After editing ncs.conf, execute ncs --reload.

traffic.trace

This log is not enabled by default. traffic.trace logs are generated in a directory such as /var/log/ncs/trace_20240628_010010/. To enable this log open /etc/ncs/ncs.conf and change the content of <webui-access-log>.

<webui-access-log>
  <enabled>true</enabled>
  <dir>${NCS_LOG_DIR}</dir>
  <traffic-log>true</traffic-log>
</webui-access-log>

After editing ncs.conf, execute ncs --reload.

netconf.log

This log is enabled by default. To enable this log, open /etc/ncs/ncs.conf and Add the content after <netconf-log>.

<netconf-log>
  <enabled>true</enabled>
  <file>
    <name>${NCS_LOG_DIR}/netconf.log</name>
    <enabled>true</enabled> 
  </file> 
</netconf-log>

After editing ncs.conf, execute ncs --reload

Additional option: Insert <log-reply-status>true</log-reply-status> after </file> to have NSO log the rpc-reply status "ok" or "error".

netconf-trace.log

This log is not enabled by default. To enable this log, open /etc/ncs/ncs.conf and change the content of <netconf-trace-log>.

<netconf-trace-log>
  <enabled>true</enabled>
  <filename>${NCS_LOG_DIR}/netconf-trace.log</filename>
</netconf-trace-log>

After editing ncs.conf, execute ncs --reload.

json-rpc.log

This log is not enabled by default. To enable this log, open /etc/ncs/ncs.conf and Add the content after <jsonrpc-log>.

<jsonrpc-log>
  <enabled>true</enabled>
  <file>
    <name>${NCS_LOG_DIR}/json-rpc.log</name>
    <enabled>true</enabled> 
  </file> 
</jsonrpc-log>

After editing ncs.conf, execute ncs --reload.

Southbound

Device NED Trace

This log is not enabled by default. The log is enabled from the NSO CLI which can be accessed through SSH or ncs_cli -C -noaaa.

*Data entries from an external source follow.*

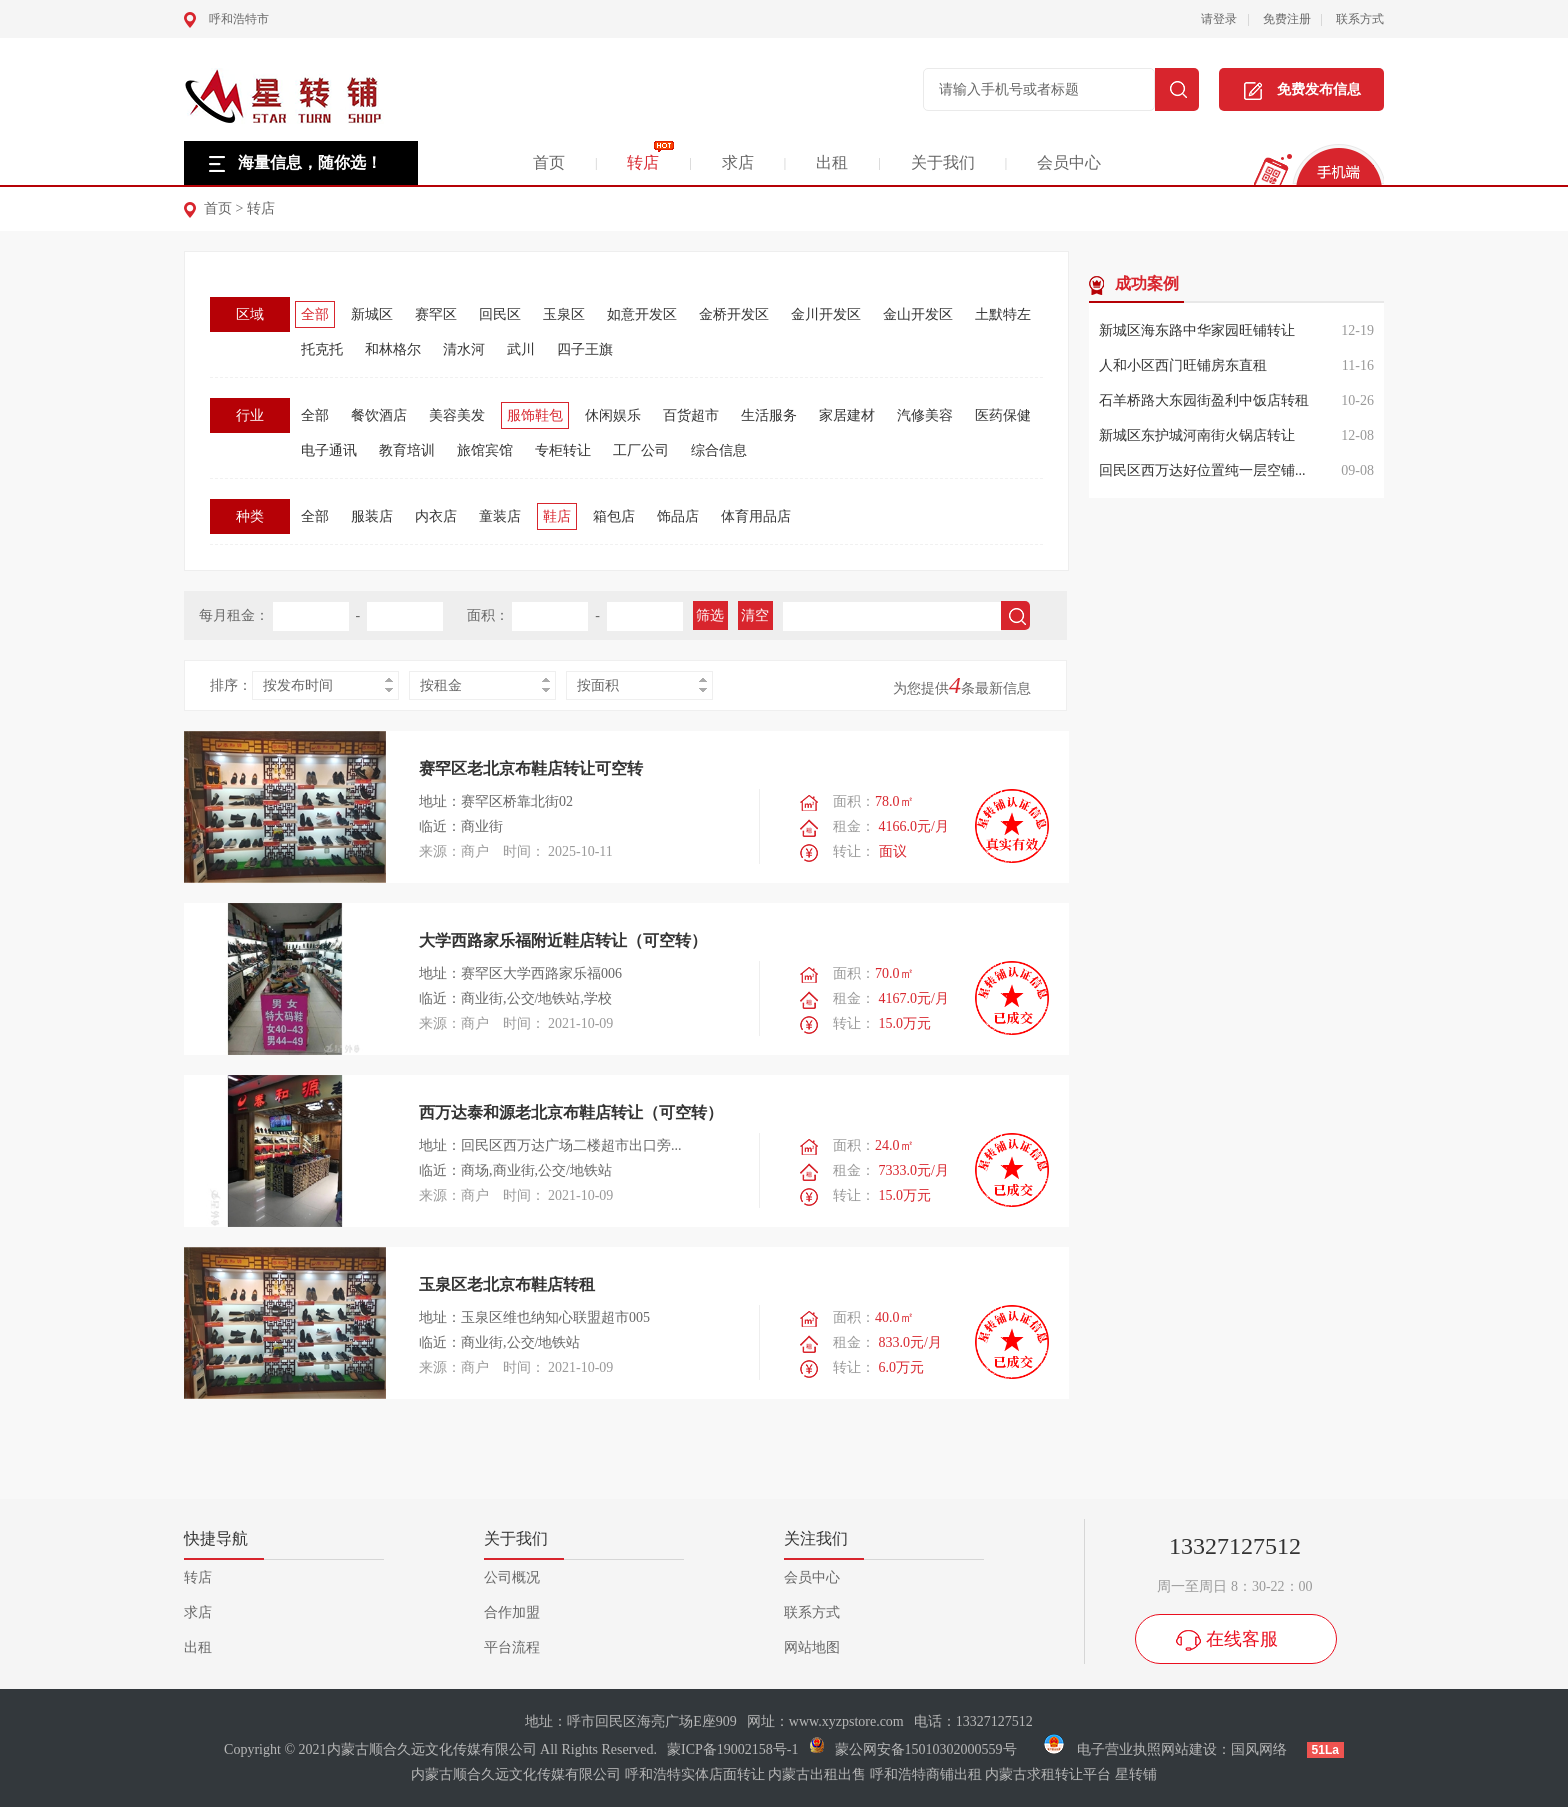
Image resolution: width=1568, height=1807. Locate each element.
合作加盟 (512, 1612)
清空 (755, 615)
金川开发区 (826, 314)
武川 (521, 349)
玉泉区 (564, 314)
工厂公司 (641, 450)
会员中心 (1069, 162)
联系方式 (1360, 19)
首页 (549, 162)
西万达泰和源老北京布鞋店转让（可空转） (571, 1112)
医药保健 (1003, 415)
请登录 (1219, 19)
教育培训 (407, 450)
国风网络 (1259, 1749)
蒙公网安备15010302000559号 (926, 1749)
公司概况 (512, 1577)
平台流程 (512, 1647)
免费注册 (1287, 19)
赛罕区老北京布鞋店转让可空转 (531, 768)
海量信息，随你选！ (310, 162)
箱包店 (614, 516)
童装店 (500, 516)
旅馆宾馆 (485, 450)
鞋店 (557, 516)
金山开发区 (918, 314)
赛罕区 (436, 314)
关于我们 (943, 162)
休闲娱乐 (613, 415)
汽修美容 (925, 415)
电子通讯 (329, 450)
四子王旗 (585, 349)
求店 (738, 162)
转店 (643, 162)
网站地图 (812, 1647)
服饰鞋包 (535, 415)
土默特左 (1003, 314)
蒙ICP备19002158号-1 (732, 1749)
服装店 (372, 516)
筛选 (710, 615)
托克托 (322, 349)
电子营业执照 (1101, 1749)
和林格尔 (393, 349)
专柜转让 (563, 450)
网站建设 (1189, 1749)
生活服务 (769, 415)
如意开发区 (642, 314)
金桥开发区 (734, 314)
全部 (315, 314)
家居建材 (847, 415)
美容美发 (457, 415)
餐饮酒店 (379, 415)
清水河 (464, 349)
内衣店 (436, 516)
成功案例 (1147, 283)
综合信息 (719, 450)
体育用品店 (756, 516)
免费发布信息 (1302, 91)
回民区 (500, 314)
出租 (832, 162)
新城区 (372, 314)
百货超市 (691, 415)
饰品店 (678, 516)
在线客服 (1242, 1639)
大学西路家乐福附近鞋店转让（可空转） (563, 940)
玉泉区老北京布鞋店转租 (507, 1284)
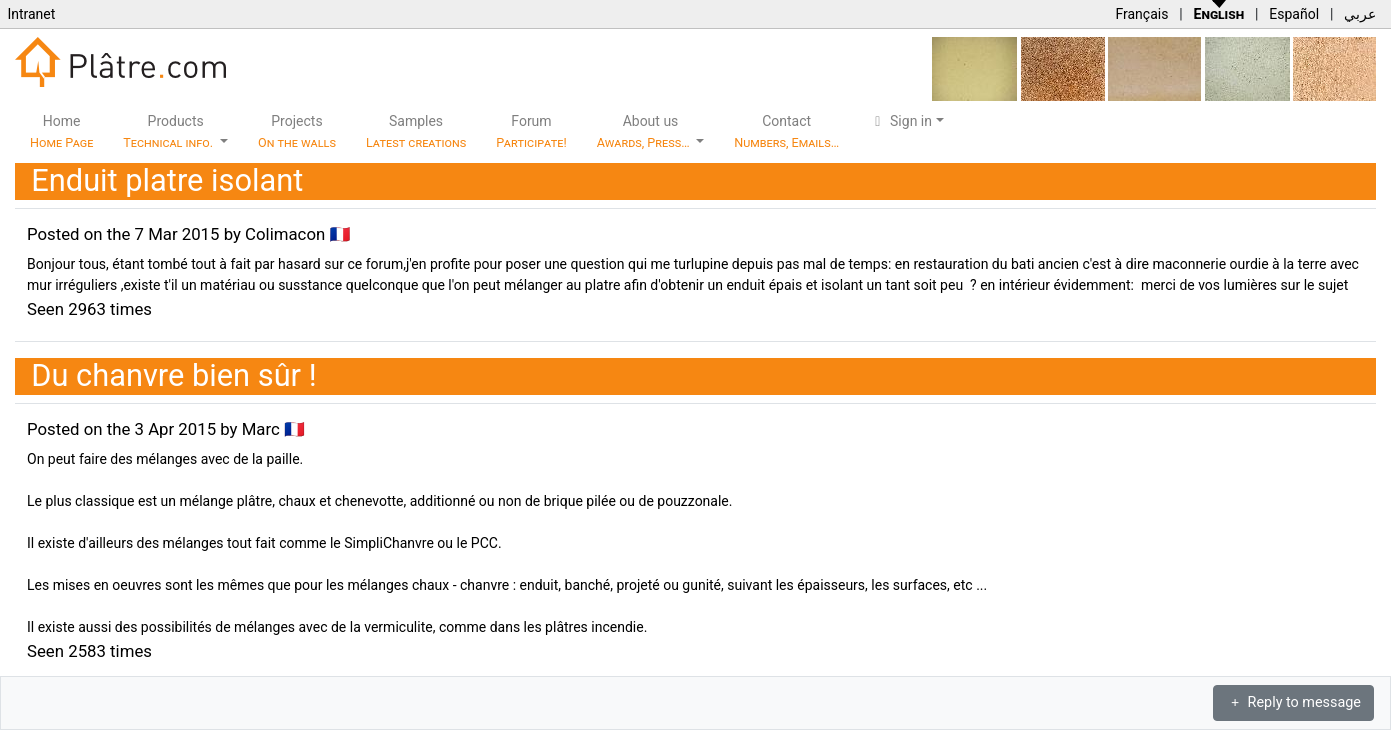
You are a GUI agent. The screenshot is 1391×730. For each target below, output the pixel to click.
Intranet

To enable a trace for a device:

config
devices device <devicename> trace raw
devices device <devicename> ned-setting <ned-id> logger level debug
commit no-networking

To view all log-settings applied to a device, use show devices device <devicename> active-settings.

To clear the content of a device-trace file, use devices device <devicename> clear-trace.

To disable the device trace:

config

no devices device <devicename> trace

commit no-networking

audit-network.log

This log is not enabled by default. To enable this log, open /etc/ncs/ncs.conf and Add the content after <audit-network-log>.

<audit-network-log>
  <enabled>true</enabled>
  <file>
    <name>${NCS_LOG_DIR}/audit-network.log</name>
    <enabled>true</enabled> 
  </file> 
</audit-network-log>

After editing ncs.conf, execute ncs --reload.